What you need to do →
Return all of the entries exactly, with nothing added or left out.

The data →
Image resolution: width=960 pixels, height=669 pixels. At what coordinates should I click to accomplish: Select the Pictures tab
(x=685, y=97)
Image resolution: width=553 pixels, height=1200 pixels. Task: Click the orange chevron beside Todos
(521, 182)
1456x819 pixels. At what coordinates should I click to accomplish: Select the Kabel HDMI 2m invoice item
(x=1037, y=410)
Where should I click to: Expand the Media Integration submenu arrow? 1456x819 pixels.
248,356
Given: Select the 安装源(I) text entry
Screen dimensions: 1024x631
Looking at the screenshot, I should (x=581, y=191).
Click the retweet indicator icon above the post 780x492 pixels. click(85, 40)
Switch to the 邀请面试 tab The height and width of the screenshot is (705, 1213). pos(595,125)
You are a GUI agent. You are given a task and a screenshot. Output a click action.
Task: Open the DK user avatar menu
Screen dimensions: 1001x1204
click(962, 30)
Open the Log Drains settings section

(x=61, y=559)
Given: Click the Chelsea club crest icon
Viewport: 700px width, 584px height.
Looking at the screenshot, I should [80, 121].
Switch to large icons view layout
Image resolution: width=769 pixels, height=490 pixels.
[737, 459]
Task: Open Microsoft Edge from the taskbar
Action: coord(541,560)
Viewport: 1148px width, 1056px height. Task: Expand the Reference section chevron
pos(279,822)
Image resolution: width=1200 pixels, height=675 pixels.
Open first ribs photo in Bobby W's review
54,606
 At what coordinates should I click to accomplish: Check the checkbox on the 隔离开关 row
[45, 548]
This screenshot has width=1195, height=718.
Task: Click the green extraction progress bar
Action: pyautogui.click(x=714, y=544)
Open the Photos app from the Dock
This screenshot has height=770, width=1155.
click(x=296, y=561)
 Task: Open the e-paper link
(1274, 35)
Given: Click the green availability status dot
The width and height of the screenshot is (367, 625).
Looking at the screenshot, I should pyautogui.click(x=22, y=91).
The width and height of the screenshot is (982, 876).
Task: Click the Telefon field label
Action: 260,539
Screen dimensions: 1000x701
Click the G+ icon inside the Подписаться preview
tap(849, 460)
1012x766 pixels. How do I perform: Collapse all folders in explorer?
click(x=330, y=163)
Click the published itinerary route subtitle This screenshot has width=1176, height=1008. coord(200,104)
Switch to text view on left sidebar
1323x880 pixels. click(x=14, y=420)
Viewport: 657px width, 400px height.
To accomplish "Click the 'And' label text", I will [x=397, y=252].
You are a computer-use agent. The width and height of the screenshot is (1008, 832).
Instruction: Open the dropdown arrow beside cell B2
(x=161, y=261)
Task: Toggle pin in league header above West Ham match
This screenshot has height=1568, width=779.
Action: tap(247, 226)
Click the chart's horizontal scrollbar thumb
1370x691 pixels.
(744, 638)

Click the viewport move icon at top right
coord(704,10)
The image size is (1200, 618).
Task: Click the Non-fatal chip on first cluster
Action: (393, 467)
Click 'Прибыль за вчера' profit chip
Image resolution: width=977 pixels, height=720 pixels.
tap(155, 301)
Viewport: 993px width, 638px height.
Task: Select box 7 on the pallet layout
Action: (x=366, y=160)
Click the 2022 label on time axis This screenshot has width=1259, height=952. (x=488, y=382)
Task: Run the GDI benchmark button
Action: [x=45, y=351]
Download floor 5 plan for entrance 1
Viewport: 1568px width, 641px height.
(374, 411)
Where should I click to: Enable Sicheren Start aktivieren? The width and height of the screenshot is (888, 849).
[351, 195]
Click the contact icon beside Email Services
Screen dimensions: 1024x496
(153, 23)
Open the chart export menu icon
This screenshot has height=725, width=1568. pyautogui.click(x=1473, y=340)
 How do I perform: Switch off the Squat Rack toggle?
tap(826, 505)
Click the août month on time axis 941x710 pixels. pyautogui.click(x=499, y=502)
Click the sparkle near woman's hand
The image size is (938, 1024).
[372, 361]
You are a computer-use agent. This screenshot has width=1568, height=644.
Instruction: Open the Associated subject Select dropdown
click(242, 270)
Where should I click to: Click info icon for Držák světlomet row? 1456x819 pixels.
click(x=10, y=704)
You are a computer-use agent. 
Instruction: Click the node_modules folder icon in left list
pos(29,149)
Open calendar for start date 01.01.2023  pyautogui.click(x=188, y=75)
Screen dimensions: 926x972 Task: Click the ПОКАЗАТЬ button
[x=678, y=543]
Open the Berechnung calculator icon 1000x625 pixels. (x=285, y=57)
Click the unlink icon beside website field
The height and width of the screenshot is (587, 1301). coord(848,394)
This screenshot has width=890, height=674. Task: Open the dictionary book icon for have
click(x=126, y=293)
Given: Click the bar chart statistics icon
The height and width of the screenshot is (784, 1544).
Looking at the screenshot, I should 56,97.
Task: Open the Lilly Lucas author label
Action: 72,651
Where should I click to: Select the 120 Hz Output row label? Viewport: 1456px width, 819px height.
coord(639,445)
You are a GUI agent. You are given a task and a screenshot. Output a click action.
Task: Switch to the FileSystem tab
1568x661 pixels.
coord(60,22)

Solution to the exercise →
Image resolution: width=960 pixels, height=669 pixels. At what coordinates should I click to accomplish: Select the Pictures tab
(x=685, y=97)
Image resolution: width=553 pixels, height=1200 pixels. Task: Click the orange chevron beside Todos
(521, 182)
1456x819 pixels. At what coordinates should I click to accomplish: Select the Kabel HDMI 2m invoice item
(x=1037, y=410)
Where should I click to: Expand the Media Integration submenu arrow? 1456x819 pixels.
248,356
Given: Select the 安装源(I) text entry
Screen dimensions: 1024x631
Looking at the screenshot, I should (x=581, y=191).
Click the retweet indicator icon above the post 780x492 pixels. click(85, 40)
Switch to the 邀请面试 tab The height and width of the screenshot is (705, 1213). pos(595,125)
You are a GUI agent. You are given a task and a screenshot. Output a click action.
Task: Open the DK user avatar menu
Screen dimensions: 1001x1204
click(962, 30)
Open the Log Drains settings section

(x=61, y=559)
Given: Click the Chelsea club crest icon
Viewport: 700px width, 584px height.
Looking at the screenshot, I should [80, 121].
Switch to large icons view layout
Image resolution: width=769 pixels, height=490 pixels.
[737, 459]
Task: Open Microsoft Edge from the taskbar
Action: coord(541,560)
Viewport: 1148px width, 1056px height. Task: Expand the Reference section chevron
pos(279,822)
Image resolution: width=1200 pixels, height=675 pixels.
Open first ribs photo in Bobby W's review
54,606
 At what coordinates should I click to accomplish: Check the checkbox on the 隔离开关 row
[45, 548]
This screenshot has width=1195, height=718.
Task: Click the green extraction progress bar
Action: pyautogui.click(x=714, y=544)
Open the Photos app from the Dock
This screenshot has height=770, width=1155.
click(x=296, y=561)
 Task: Open the e-paper link
(1274, 35)
Given: Click the green availability status dot
The width and height of the screenshot is (367, 625).
Looking at the screenshot, I should pyautogui.click(x=22, y=91).
The width and height of the screenshot is (982, 876).
Task: Click the Telefon field label
Action: 260,539
Screen dimensions: 1000x701
Click the G+ icon inside the Подписаться preview
tap(849, 460)
1012x766 pixels. How do I perform: Collapse all folders in explorer?
click(x=330, y=163)
Click the published itinerary route subtitle This screenshot has width=1176, height=1008. coord(200,104)
Switch to text view on left sidebar
1323x880 pixels. click(x=14, y=420)
Viewport: 657px width, 400px height.
To accomplish "Click the 'And' label text", I will [x=397, y=252].
You are a computer-use agent. The width and height of the screenshot is (1008, 832).
Instruction: Open the dropdown arrow beside cell B2
(x=161, y=261)
Task: Toggle pin in league header above West Ham match
This screenshot has height=1568, width=779.
Action: tap(247, 226)
Click the chart's horizontal scrollbar thumb
1370x691 pixels.
(744, 638)

Click the viewport move icon at top right
coord(704,10)
The image size is (1200, 618).
Task: Click the Non-fatal chip on first cluster
Action: (393, 467)
Click 'Прибыль за вчера' profit chip
Image resolution: width=977 pixels, height=720 pixels.
tap(155, 301)
Viewport: 993px width, 638px height.
Task: Select box 7 on the pallet layout
Action: (x=366, y=160)
Click the 2022 label on time axis This screenshot has width=1259, height=952. (x=488, y=382)
Task: Run the GDI benchmark button
Action: [x=45, y=351]
Download floor 5 plan for entrance 1
Viewport: 1568px width, 641px height.
(374, 411)
Where should I click to: Enable Sicheren Start aktivieren? The width and height of the screenshot is (888, 849).
[351, 195]
Click the contact icon beside Email Services
Screen dimensions: 1024x496
(153, 23)
Open the chart export menu icon
This screenshot has height=725, width=1568. pyautogui.click(x=1473, y=340)
 How do I perform: Switch off the Squat Rack toggle?
tap(826, 505)
Click the août month on time axis 941x710 pixels. pyautogui.click(x=499, y=502)
Click the sparkle near woman's hand
The image size is (938, 1024).
[372, 361]
You are a computer-use agent. This screenshot has width=1568, height=644.
Instruction: Open the Associated subject Select dropdown
click(242, 270)
Where should I click to: Click info icon for Držák světlomet row? 1456x819 pixels.
click(x=10, y=704)
You are a computer-use agent. 
Instruction: Click the node_modules folder icon in left list
pos(29,149)
Open calendar for start date 01.01.2023  pyautogui.click(x=188, y=75)
Screen dimensions: 926x972 Task: Click the ПОКАЗАТЬ button
[x=678, y=543]
Open the Berechnung calculator icon 1000x625 pixels. (x=285, y=57)
Click the unlink icon beside website field
The height and width of the screenshot is (587, 1301). coord(848,394)
This screenshot has width=890, height=674. Task: Open the dictionary book icon for have
click(x=126, y=293)
Given: Click the bar chart statistics icon
The height and width of the screenshot is (784, 1544).
Looking at the screenshot, I should 56,97.
Task: Open the Lilly Lucas author label
Action: 72,651
Where should I click to: Select the 120 Hz Output row label? Viewport: 1456px width, 819px height.
coord(639,445)
You are a GUI agent. You are given a task and a screenshot. Output a click action.
Task: Switch to the FileSystem tab
1568x661 pixels.
coord(60,22)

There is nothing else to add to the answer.